**Work task**
Show, from the entries below, every line in which "Gwen" appears.

--- START ---

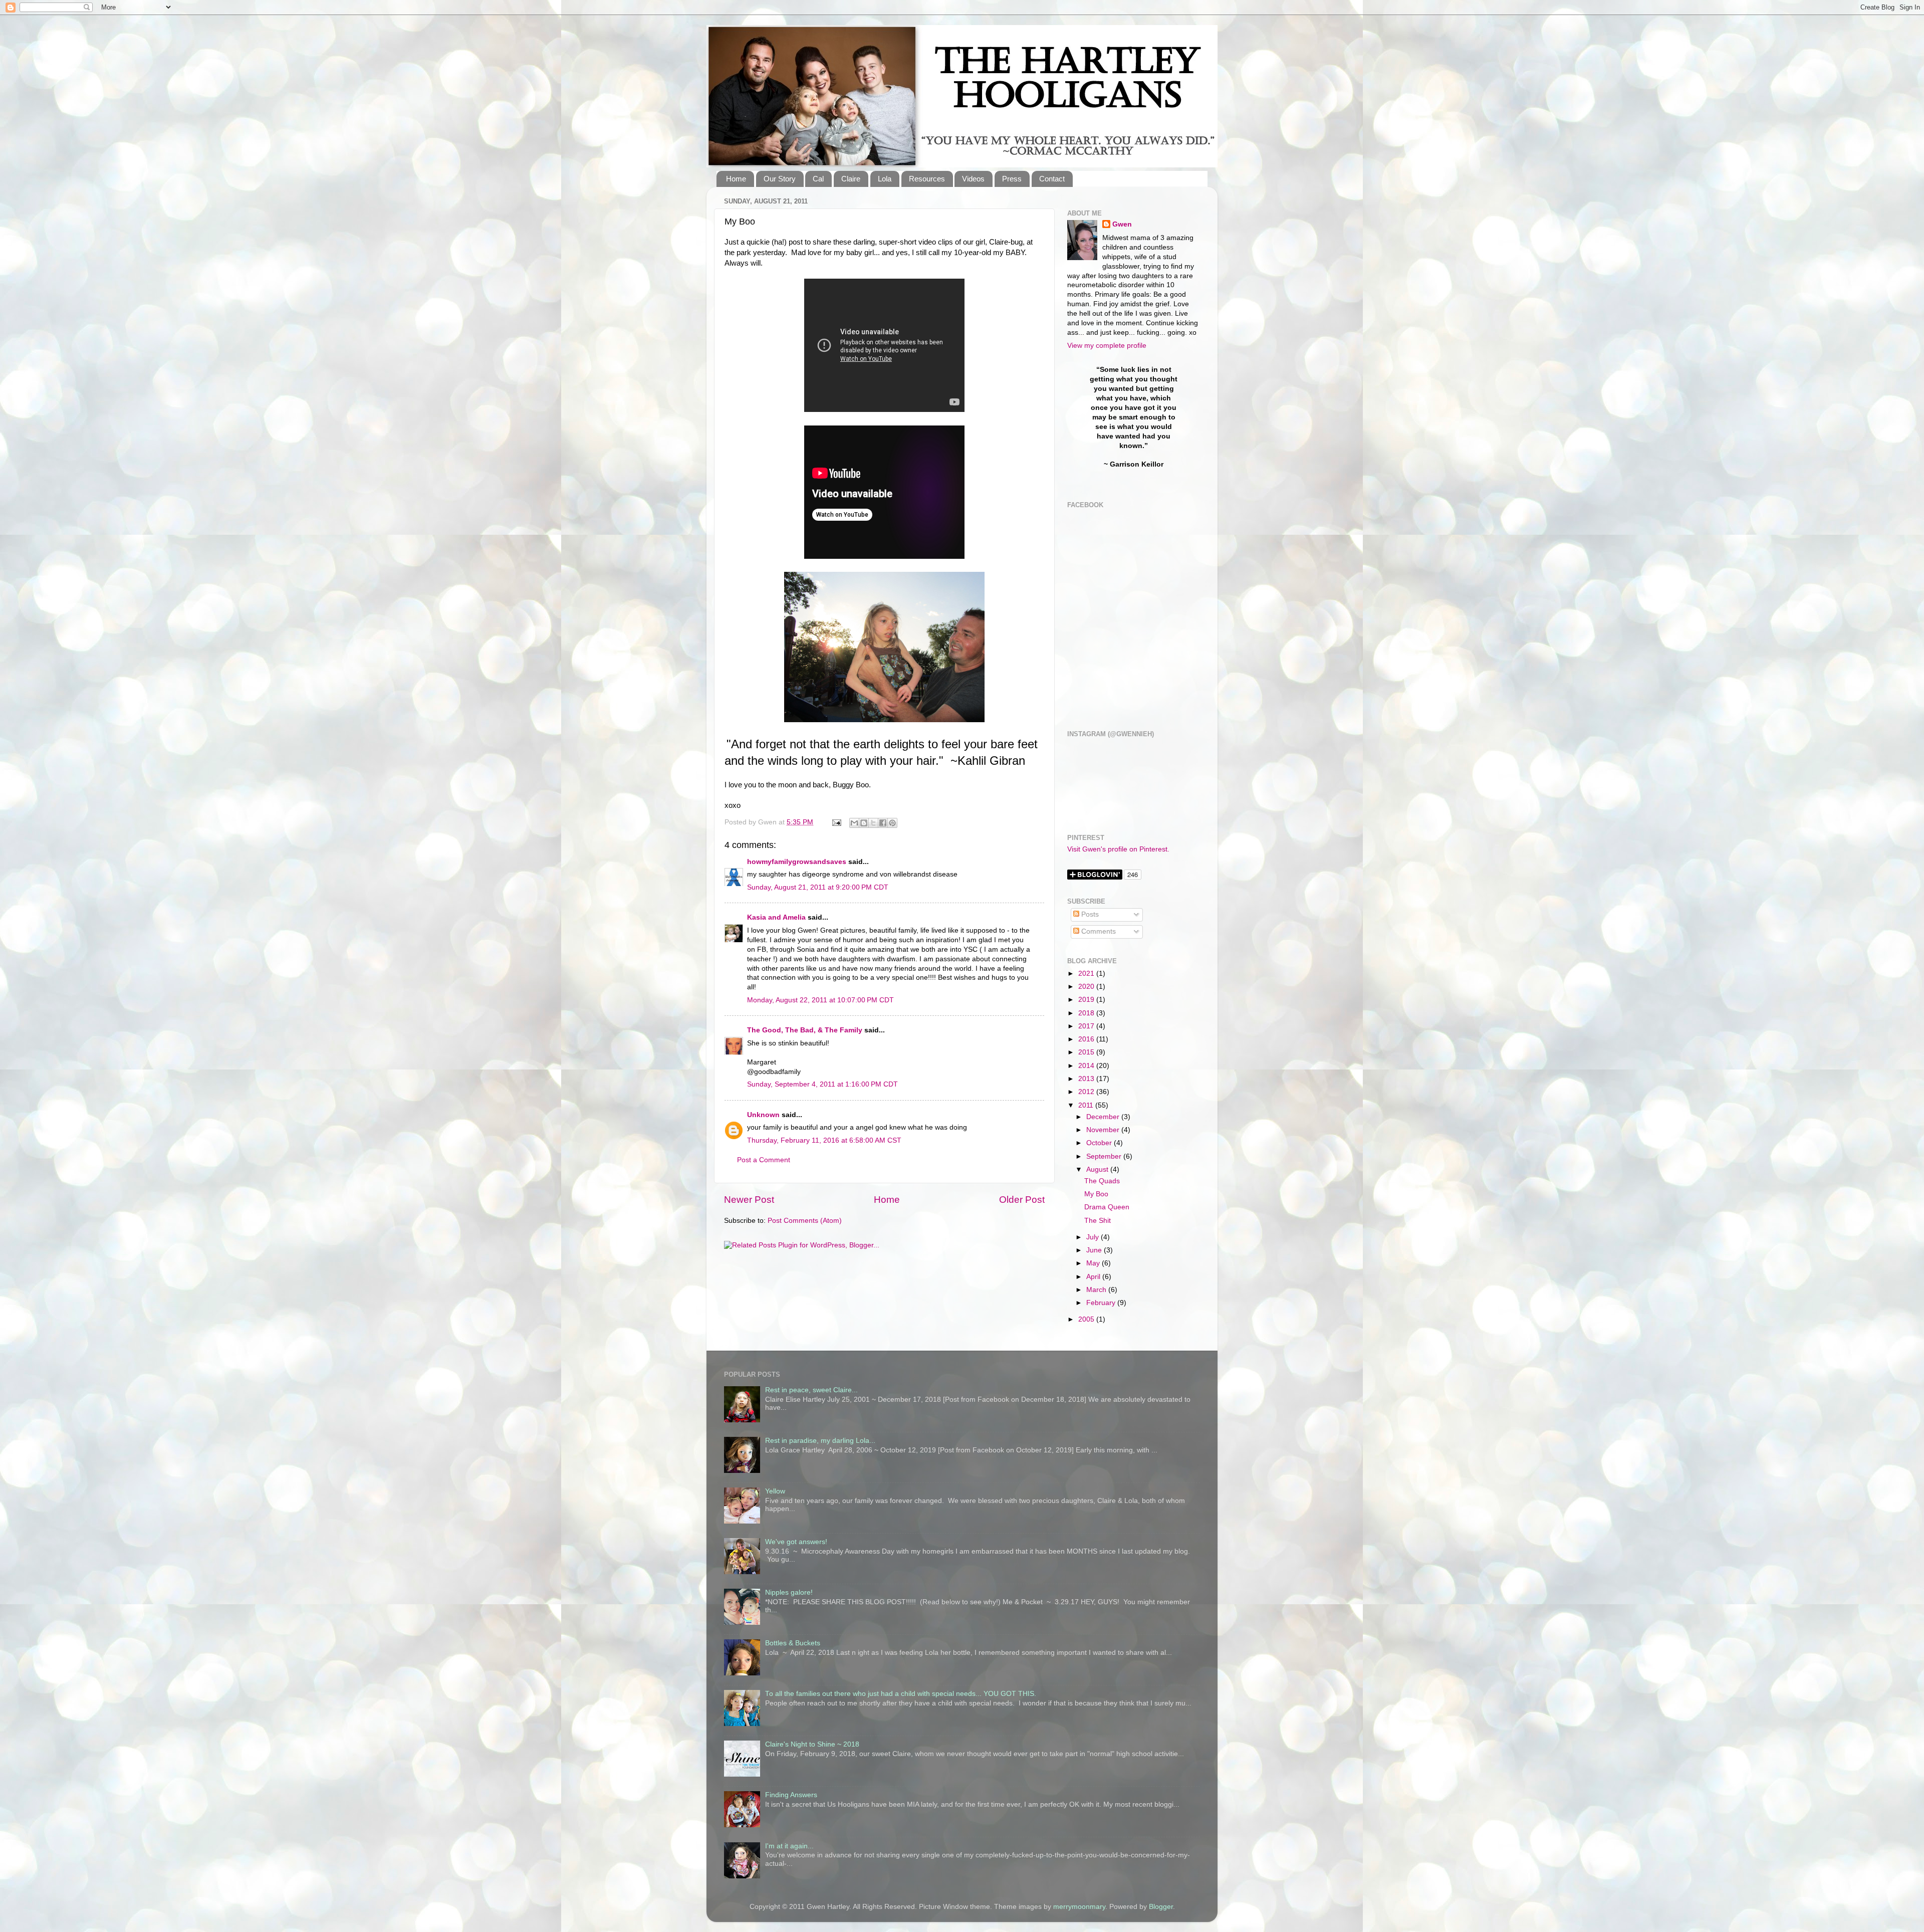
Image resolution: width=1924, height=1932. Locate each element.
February (1101, 1303)
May (1094, 1263)
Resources (927, 178)
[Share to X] (873, 823)
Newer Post (749, 1199)
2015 (1087, 1052)
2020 (1087, 986)
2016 (1087, 1039)
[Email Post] (836, 822)
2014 (1087, 1065)
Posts (1089, 914)
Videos (973, 178)
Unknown (763, 1115)
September (1104, 1156)
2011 (1086, 1105)
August (1098, 1169)
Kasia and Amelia (776, 917)
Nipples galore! (789, 1592)
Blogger (1161, 1906)
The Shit (1097, 1220)
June (1095, 1250)
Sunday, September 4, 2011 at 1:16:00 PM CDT (822, 1084)
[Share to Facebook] (883, 823)
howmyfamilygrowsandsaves (796, 862)
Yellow (775, 1491)
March (1097, 1290)
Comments (1097, 931)
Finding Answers (791, 1795)
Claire (850, 178)
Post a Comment (763, 1160)
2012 (1087, 1092)
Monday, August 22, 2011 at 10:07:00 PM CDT (820, 1000)
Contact (1052, 178)
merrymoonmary (1079, 1906)
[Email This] (854, 823)
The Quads (1102, 1181)
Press (1012, 178)
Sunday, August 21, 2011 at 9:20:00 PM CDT (817, 887)
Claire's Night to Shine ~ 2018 (812, 1744)
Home (736, 178)
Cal (818, 178)
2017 (1087, 1026)
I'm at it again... (789, 1846)
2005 (1087, 1319)
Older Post (1022, 1199)
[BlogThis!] (864, 823)
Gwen (1122, 224)
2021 (1087, 973)
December (1103, 1117)
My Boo (1096, 1194)
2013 (1087, 1079)
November (1103, 1130)
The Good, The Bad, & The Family (804, 1030)
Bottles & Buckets (792, 1643)
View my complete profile (1106, 345)
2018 (1087, 1013)
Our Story (780, 178)
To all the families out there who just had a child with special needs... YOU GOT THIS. (900, 1693)
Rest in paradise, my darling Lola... (820, 1440)
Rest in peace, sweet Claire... (811, 1390)
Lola (884, 178)
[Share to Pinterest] (892, 823)
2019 (1087, 999)
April (1094, 1276)
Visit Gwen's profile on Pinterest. (1118, 849)
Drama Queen (1106, 1207)
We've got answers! (796, 1542)
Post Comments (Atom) (805, 1220)
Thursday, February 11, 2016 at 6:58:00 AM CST (824, 1140)
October (1100, 1143)
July (1093, 1237)
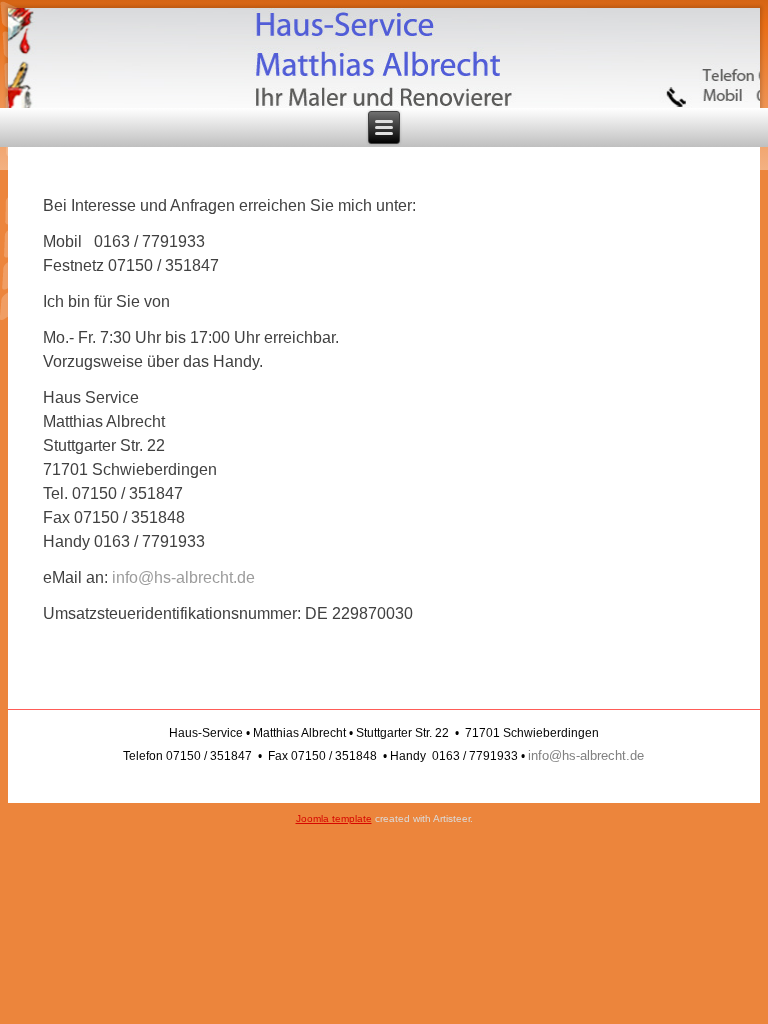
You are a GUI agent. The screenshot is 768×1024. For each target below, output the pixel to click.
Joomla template (334, 818)
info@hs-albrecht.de (183, 577)
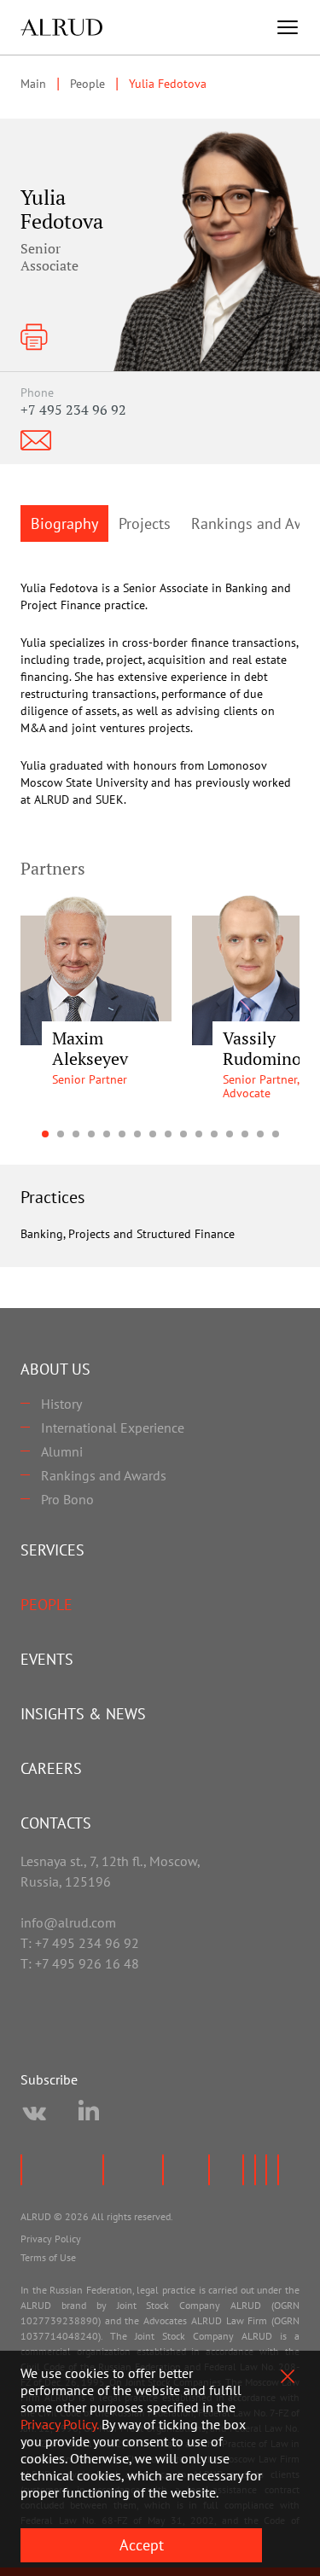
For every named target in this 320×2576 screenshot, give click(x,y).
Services (52, 1550)
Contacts (55, 1823)
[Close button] (288, 2376)
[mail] (35, 440)
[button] (45, 1134)
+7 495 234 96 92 (73, 409)
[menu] (287, 27)
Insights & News (83, 1714)
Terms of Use (48, 2257)
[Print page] (34, 337)
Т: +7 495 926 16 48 (79, 1963)
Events (46, 1659)
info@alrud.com (68, 1922)
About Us (55, 1369)
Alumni (62, 1451)
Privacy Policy (50, 2238)
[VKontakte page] (34, 2113)
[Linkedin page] (89, 2113)
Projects (145, 523)
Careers (51, 1768)
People (46, 1604)
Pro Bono (67, 1499)
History (61, 1403)
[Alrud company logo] (61, 27)
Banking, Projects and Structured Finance (127, 1233)
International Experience (112, 1427)
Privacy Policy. (59, 2424)
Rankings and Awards (103, 1475)
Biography (64, 523)
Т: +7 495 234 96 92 (79, 1942)
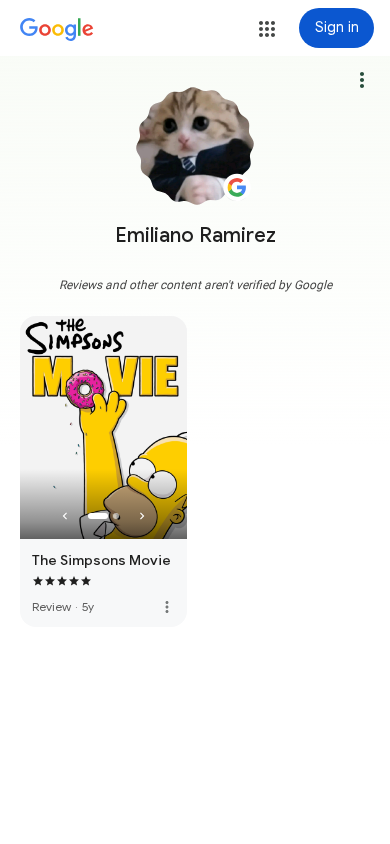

--- END ---

**Result for this exercise**
Gwen (1122, 224)
Visit Gwen's profile on Pinterest. (1118, 849)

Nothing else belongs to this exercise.